IV.  GOD IS GOD EVEN IN OUR FAILURES (vv. 11-13)   

 

      A.  What God Could Have Done

                 God could have said, "Hit it harder, hit it harder.  I hope you hit it all afternoon.  You're not going to get any water at all."  You know that's not what the text says.  You might have thought that that's what it was because, after all, this is the Old Testament.

 

      B.  What God Did (v. 11b)

                 God gave them water.  The people didn't deserve it.  The leaders didn't deserve it.  God is a God of grace.  It was a gift.  It was grace.  It was a surprise.  It was God once again benefiting the men and women and sons and daughters even though they didn't deserve a thing. 

 

C.  The Results Were Right Even Though the Method Was Wrong

           Sometimes men judge the methods by the results.  If the results are good, positive then the methods must be right they conclude.  This story teaches us that this is not necessarily the case.  Examples: Billy Graham crusades, seeker friendly churches, inter-marrying with the ungodly, etc.

           Just because there is the appearance of great success or agreeable results it does not follow that God approves of the methods—methods that are often the product of the carnal minds of unbelieving worldlings. 

 

CONCLUSION

 

     God is the God of our needs, even the very basic needs of life.

--------------------------------------------------

**TASK BRIEF**
Resume the outline on God's grace in human failure, carrying its conclusion forward from the last sentence shown.

**COLLECTED DATA**

--------------------------------------------------

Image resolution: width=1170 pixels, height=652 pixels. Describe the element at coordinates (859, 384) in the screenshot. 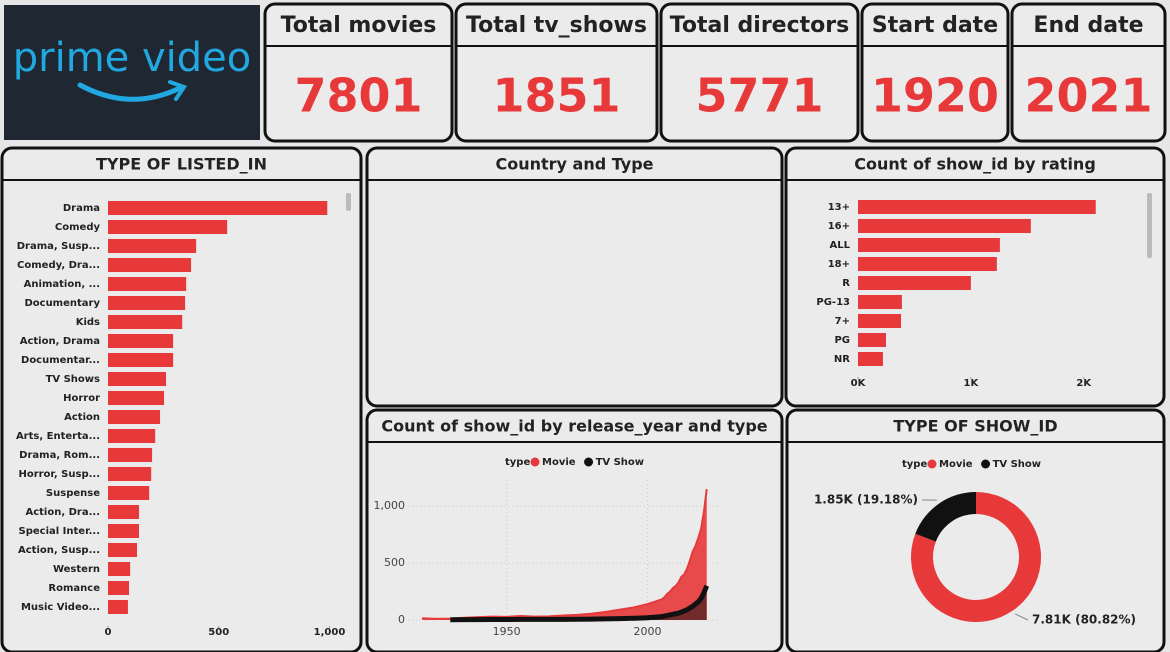

I see `x-tick-label: 0K` at that location.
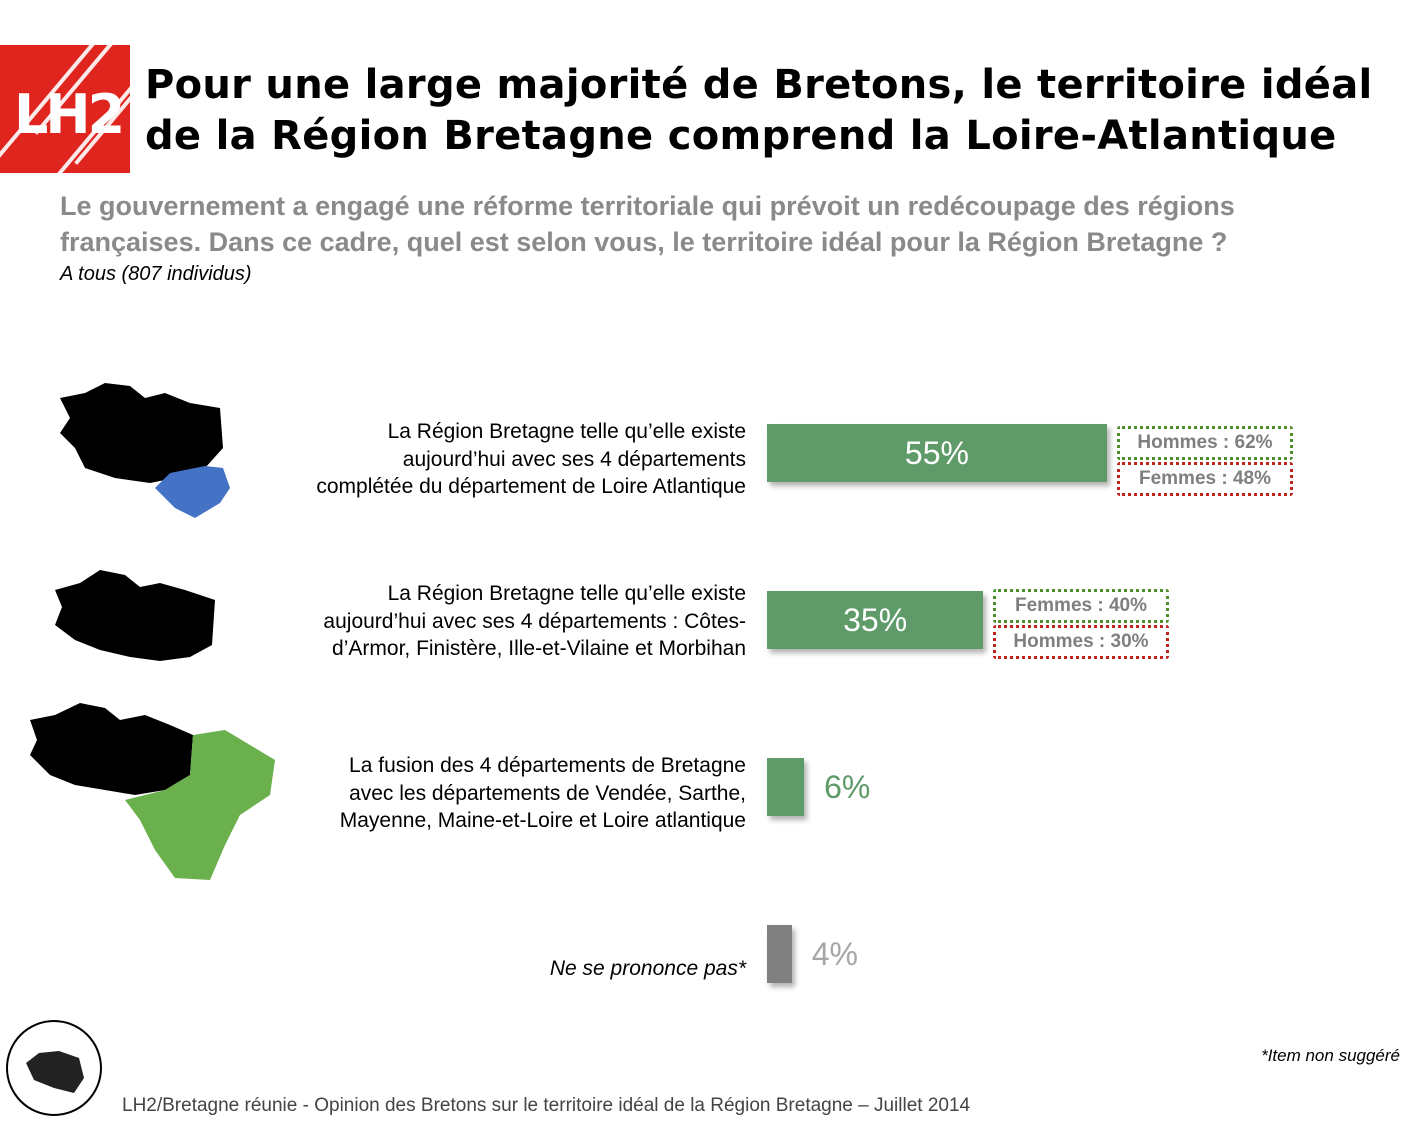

--------------------------------------------------

**TASK OUTPUT**
     We must also recognize that He is the God of His deeds.  Every "good and perfect gift" is from His bountiful hand.  He is involved in each of our lives working to our benefit and His glory.  We should gladly give Him glory and praise.

     When a crisis comes He is God of the crisis.  We must go to Him in prayer seeking His guidance and help.  To trust in "the arm of the flesh" is sure to lead to sinful tragedy as we so clearly see in Moses and Israel when tested with a lack of water.

     If we fail—there will be times of failure—He is God in our failures.  In our failures He loves us and remains faithful to us.  Our unfaithfulness does not alter His commitment to His beloved.  Because He is a gracious God He blesses us even though we fail Him.  Nevertheless we must face the consequence of our sin.

     There is a powerful central message to remember from this account: God's word can be trusted in a crisis and His word is the solution to the crisis.  "Speak the Word" is a powerful admonition for us all.